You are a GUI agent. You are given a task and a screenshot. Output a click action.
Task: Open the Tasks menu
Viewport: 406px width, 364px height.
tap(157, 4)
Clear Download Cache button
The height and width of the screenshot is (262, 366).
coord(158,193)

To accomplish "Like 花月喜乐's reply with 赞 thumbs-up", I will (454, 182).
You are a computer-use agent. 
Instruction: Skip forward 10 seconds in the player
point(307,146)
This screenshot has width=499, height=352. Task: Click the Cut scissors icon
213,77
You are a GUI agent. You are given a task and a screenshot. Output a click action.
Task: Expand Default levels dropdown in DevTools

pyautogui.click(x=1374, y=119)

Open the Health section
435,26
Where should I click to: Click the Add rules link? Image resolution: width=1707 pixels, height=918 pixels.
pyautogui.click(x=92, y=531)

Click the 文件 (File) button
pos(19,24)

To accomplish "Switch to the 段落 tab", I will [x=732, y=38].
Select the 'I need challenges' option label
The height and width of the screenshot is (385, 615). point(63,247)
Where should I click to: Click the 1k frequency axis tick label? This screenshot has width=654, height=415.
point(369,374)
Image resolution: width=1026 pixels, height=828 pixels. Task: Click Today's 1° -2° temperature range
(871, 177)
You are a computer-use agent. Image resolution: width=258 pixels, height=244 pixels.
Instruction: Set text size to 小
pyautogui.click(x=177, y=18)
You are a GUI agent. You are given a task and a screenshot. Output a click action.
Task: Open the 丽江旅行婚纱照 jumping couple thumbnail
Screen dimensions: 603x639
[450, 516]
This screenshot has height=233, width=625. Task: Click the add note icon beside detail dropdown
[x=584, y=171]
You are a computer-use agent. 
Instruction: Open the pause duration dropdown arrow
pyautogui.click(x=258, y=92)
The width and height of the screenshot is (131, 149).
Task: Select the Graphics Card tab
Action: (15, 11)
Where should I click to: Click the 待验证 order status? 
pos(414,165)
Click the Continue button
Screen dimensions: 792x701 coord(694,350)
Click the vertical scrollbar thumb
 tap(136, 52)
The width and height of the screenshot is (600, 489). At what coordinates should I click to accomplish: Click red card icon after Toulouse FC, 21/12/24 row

__________________________________________________

Produce an exact copy of all the records.

You are a GUI agent. You are given a task and a screenshot. Output a click action.
Task: Open the Tasks menu
Viewport: 406px width, 364px height.
tap(157, 4)
Clear Download Cache button
The height and width of the screenshot is (262, 366).
coord(158,193)

To accomplish "Like 花月喜乐's reply with 赞 thumbs-up", I will (454, 182).
You are a computer-use agent. 
Instruction: Skip forward 10 seconds in the player
point(307,146)
This screenshot has width=499, height=352. Task: Click the Cut scissors icon
213,77
You are a GUI agent. You are given a task and a screenshot. Output a click action.
Task: Expand Default levels dropdown in DevTools

pyautogui.click(x=1374, y=119)

Open the Health section
435,26
Where should I click to: Click the Add rules link? Image resolution: width=1707 pixels, height=918 pixels.
pyautogui.click(x=92, y=531)

Click the 文件 (File) button
pos(19,24)

To accomplish "Switch to the 段落 tab", I will [x=732, y=38].
Select the 'I need challenges' option label
The height and width of the screenshot is (385, 615). point(63,247)
Where should I click to: Click the 1k frequency axis tick label? This screenshot has width=654, height=415.
point(369,374)
Image resolution: width=1026 pixels, height=828 pixels. Task: Click Today's 1° -2° temperature range
(871, 177)
You are a computer-use agent. Image resolution: width=258 pixels, height=244 pixels.
Instruction: Set text size to 小
pyautogui.click(x=177, y=18)
You are a GUI agent. You are given a task and a screenshot. Output a click action.
Task: Open the 丽江旅行婚纱照 jumping couple thumbnail
Screen dimensions: 603x639
[450, 516]
This screenshot has height=233, width=625. Task: Click the add note icon beside detail dropdown
[x=584, y=171]
You are a computer-use agent. 
Instruction: Open the pause duration dropdown arrow
pyautogui.click(x=258, y=92)
The width and height of the screenshot is (131, 149).
Task: Select the Graphics Card tab
Action: (15, 11)
Where should I click to: Click the 待验证 order status? 
pos(414,165)
Click the Continue button
Screen dimensions: 792x701 coord(694,350)
Click the vertical scrollbar thumb
 tap(136, 52)
The width and height of the screenshot is (600, 489). At what coordinates should I click to accomplish: Click red card icon after Toulouse FC, 21/12/24 row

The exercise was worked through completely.